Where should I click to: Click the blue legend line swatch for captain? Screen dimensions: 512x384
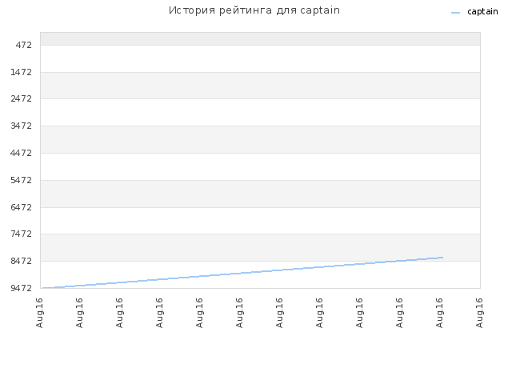[x=455, y=13]
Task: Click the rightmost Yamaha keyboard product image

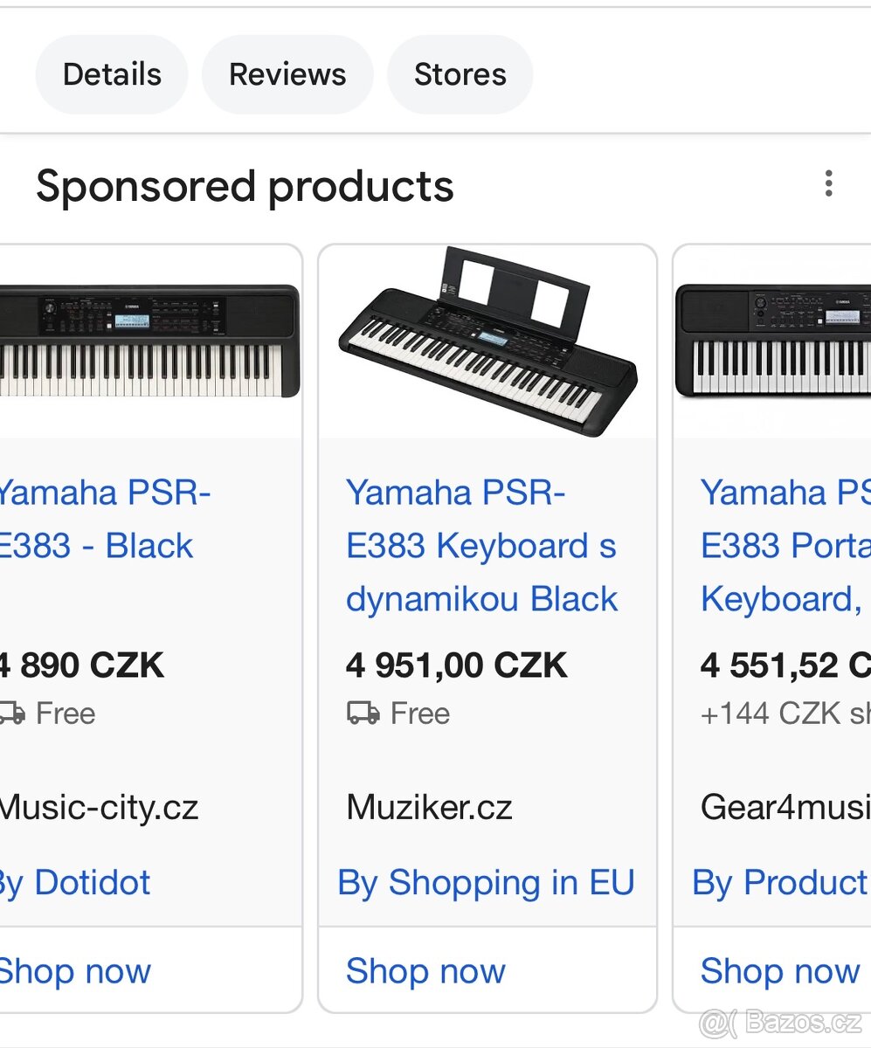Action: tap(778, 341)
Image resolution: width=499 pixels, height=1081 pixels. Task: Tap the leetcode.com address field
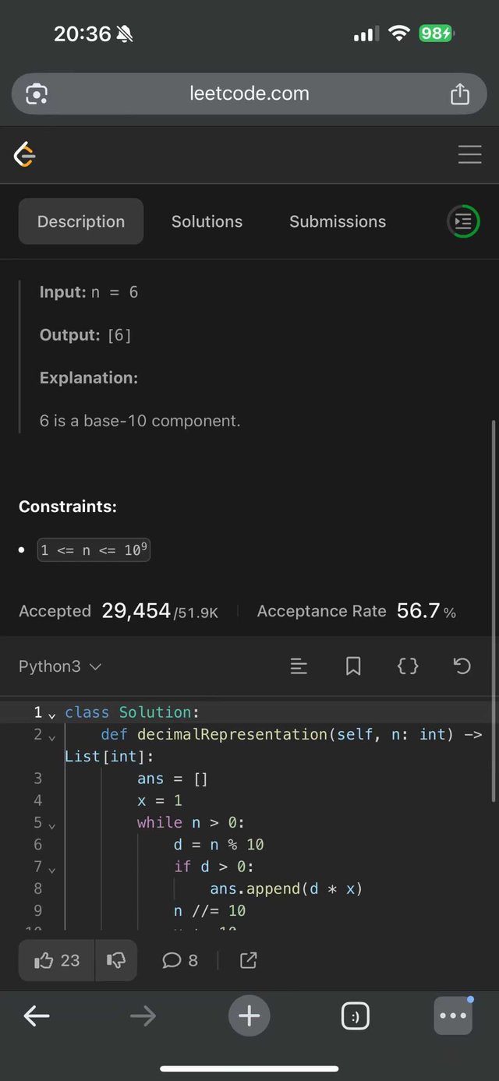(250, 94)
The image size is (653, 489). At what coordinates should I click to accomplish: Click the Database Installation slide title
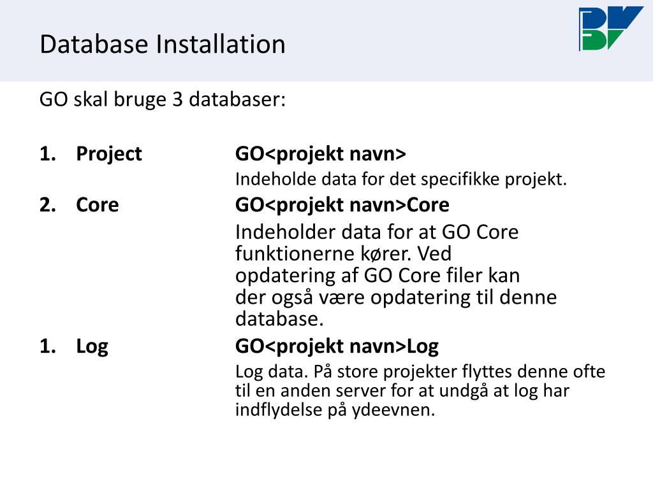click(163, 44)
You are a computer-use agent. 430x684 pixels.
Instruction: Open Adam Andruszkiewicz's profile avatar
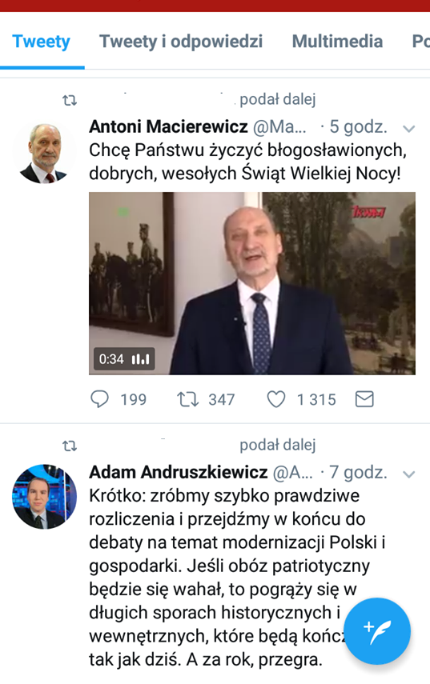click(44, 497)
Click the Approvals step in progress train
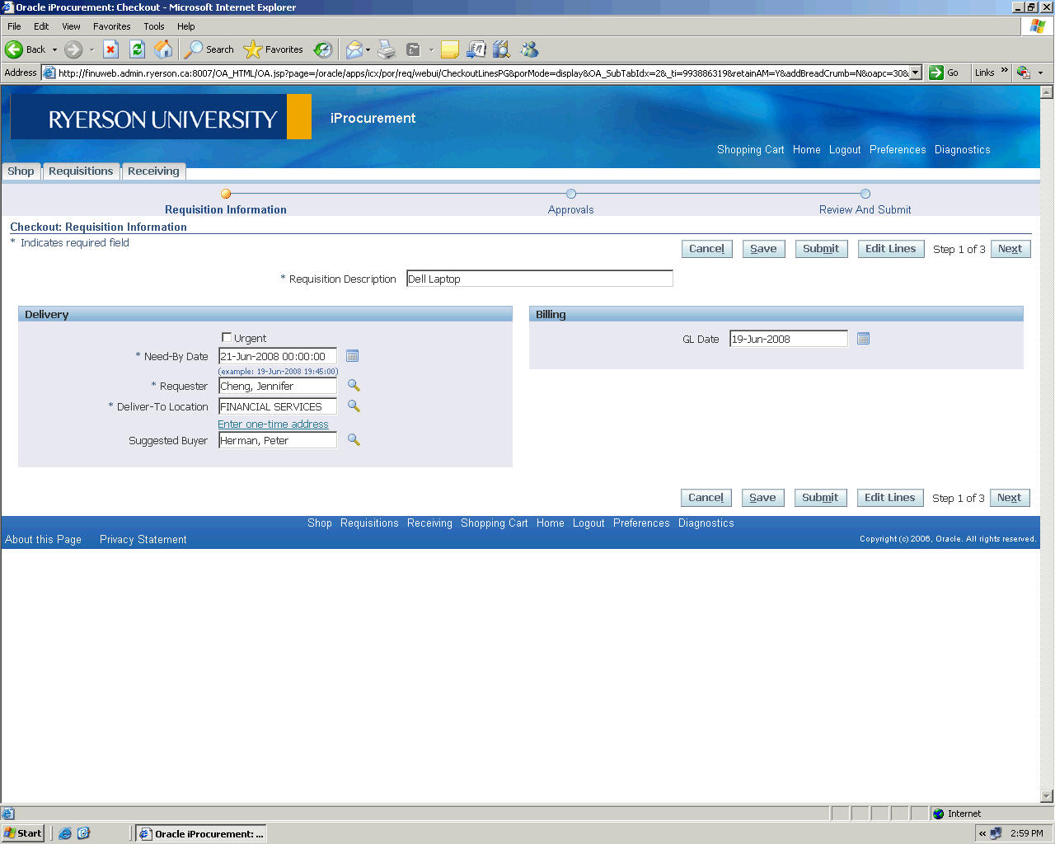The image size is (1055, 844). (x=571, y=209)
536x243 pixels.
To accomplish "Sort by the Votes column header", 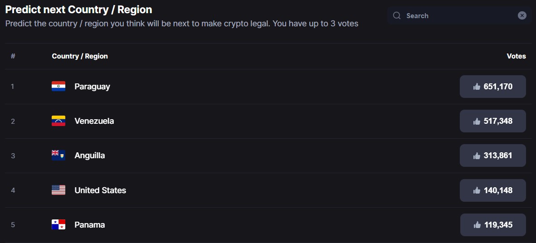I will pyautogui.click(x=516, y=56).
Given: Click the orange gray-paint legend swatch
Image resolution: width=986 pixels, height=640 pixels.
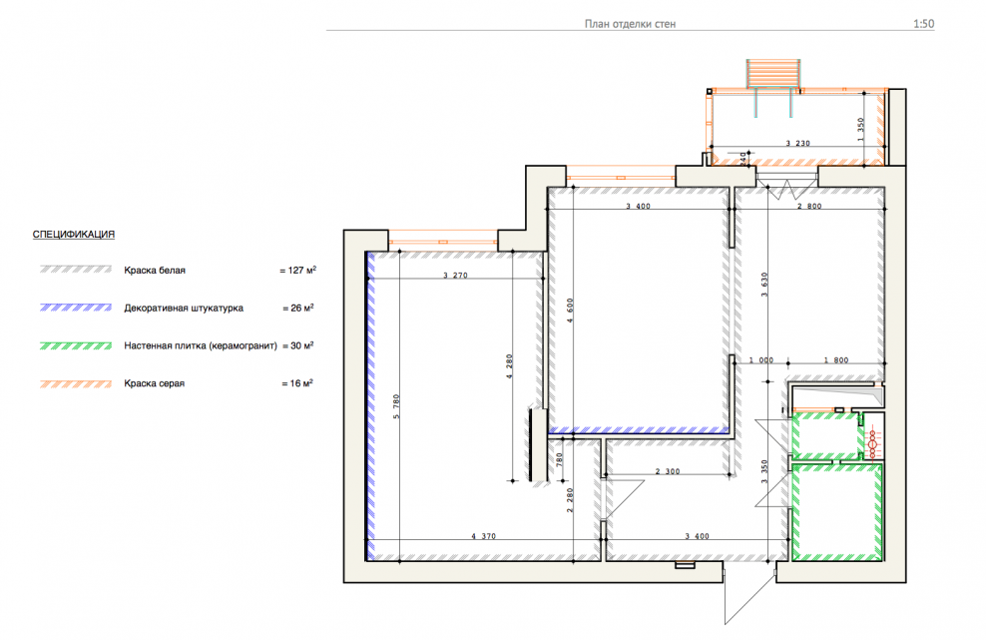Looking at the screenshot, I should click(76, 383).
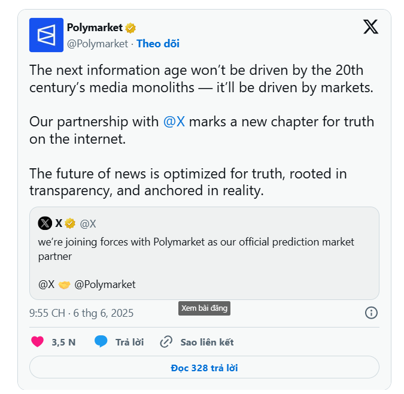Screen dimensions: 404x394
Task: Open the tweet info circle icon
Action: 371,313
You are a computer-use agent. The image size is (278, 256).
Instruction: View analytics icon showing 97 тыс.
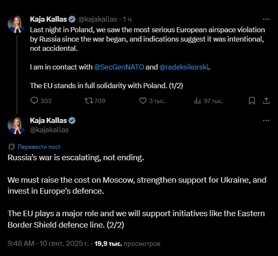pyautogui.click(x=197, y=100)
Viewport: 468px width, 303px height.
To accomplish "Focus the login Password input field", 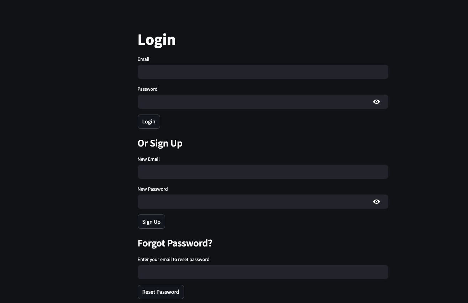I will pos(253,102).
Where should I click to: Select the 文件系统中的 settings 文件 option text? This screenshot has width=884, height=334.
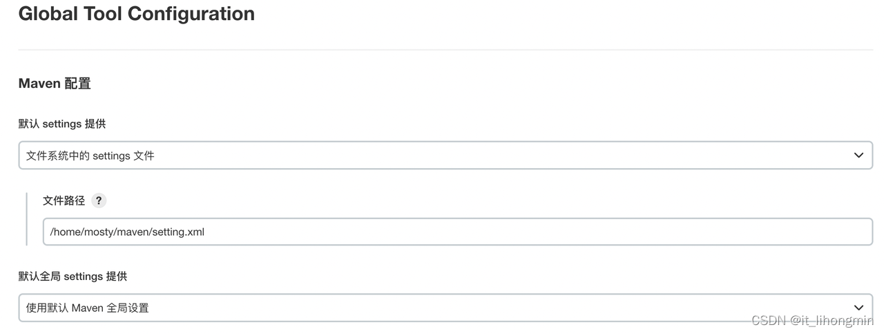pyautogui.click(x=90, y=156)
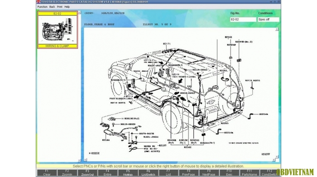Click the F10 Exec button
The image size is (317, 177).
click(x=229, y=173)
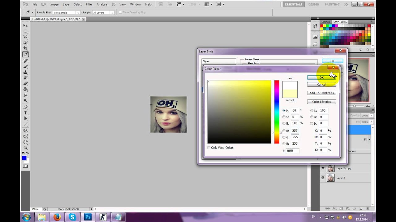The height and width of the screenshot is (222, 396).
Task: Select the Pen tool
Action: click(26, 107)
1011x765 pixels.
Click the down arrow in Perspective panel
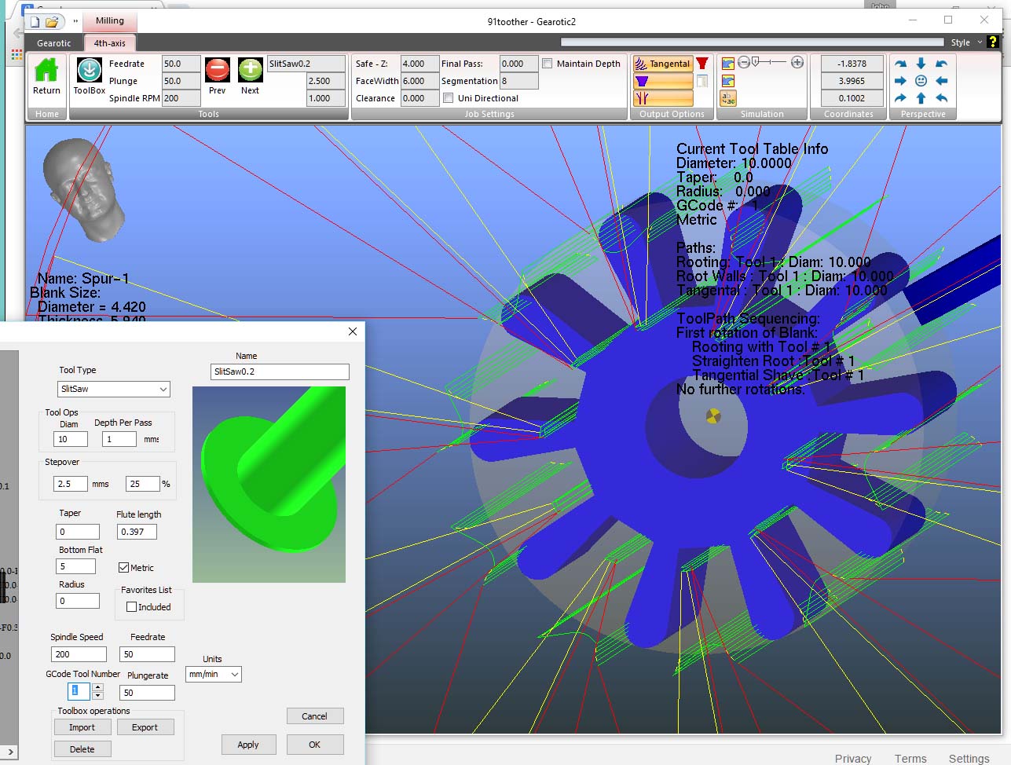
○ ○ ○ ○ ○ ○ ○
### Your goal
Every line above with the word "computer" belongs in the answer, copied as written.

### Response
You are a computer-use agent. 430x684 pixels.
You are a computer-use agent. The image size is (278, 256).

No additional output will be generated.